脳腫瘍の治療に嗅神経鞘細胞を「トロイの木馬」として使う
Olfactory Ensheathing Cells: A Trojan Horse for Glioma Gene Therapy
背景
嗅神経は神経系では唯一成体でも継続的に再生可能なことから、脊髄損傷患者における神経再生などで試みられているが、嗅神経を用いたまったく新しい脳腫瘍治療概念が提示された。Massachusetts General HospitalのCarvalhoらは、脳にがん幹細胞を注入されたマウスの鼻腔に、5-FCを5-FUに変換する融合タンパク質を発現するよう操作された嗅神経鞘細胞(OEC)を注入し、生物発光イメージングによりモニターした。
結論
OECは嗅球から中枢神経系・脳内腫瘍に到達して導入遺伝子を送達し、腫瘍増大を抑制し、マウスの生存期間を延長した。

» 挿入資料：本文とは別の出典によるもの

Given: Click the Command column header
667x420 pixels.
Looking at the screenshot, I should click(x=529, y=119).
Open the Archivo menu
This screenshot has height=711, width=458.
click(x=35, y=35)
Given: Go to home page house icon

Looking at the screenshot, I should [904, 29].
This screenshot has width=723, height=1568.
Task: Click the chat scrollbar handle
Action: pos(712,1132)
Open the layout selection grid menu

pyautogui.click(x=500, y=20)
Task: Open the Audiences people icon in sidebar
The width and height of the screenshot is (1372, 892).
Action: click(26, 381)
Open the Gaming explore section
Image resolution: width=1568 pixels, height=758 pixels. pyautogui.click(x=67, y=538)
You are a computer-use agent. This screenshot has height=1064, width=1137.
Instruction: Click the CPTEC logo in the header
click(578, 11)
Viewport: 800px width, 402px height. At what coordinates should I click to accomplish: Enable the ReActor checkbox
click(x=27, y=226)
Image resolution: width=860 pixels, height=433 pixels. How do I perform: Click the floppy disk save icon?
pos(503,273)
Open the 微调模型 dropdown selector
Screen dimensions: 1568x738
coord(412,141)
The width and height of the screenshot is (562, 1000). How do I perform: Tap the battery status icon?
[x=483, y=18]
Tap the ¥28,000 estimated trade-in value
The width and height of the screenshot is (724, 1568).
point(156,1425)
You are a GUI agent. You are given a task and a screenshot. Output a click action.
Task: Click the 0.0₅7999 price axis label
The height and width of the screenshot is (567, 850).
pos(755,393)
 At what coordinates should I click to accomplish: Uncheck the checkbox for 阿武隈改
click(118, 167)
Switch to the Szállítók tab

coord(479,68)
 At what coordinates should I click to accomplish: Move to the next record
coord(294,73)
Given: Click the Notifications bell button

単回注入を受けたマウスでは腫瘍関連発光が、対照と比べ減少した(平均1.08E+08 vs. 4.1E+08)。生存期間中央値は介入群41日、対照34日であった。
評価
導入遺伝子OECを「トロイの木馬」として腫瘍を標的化する新規概念を実証した。OECは炎症性分子への指向性を持ち、神経膠腫に限らない治療手段としてのポテンシャルが期待できるという。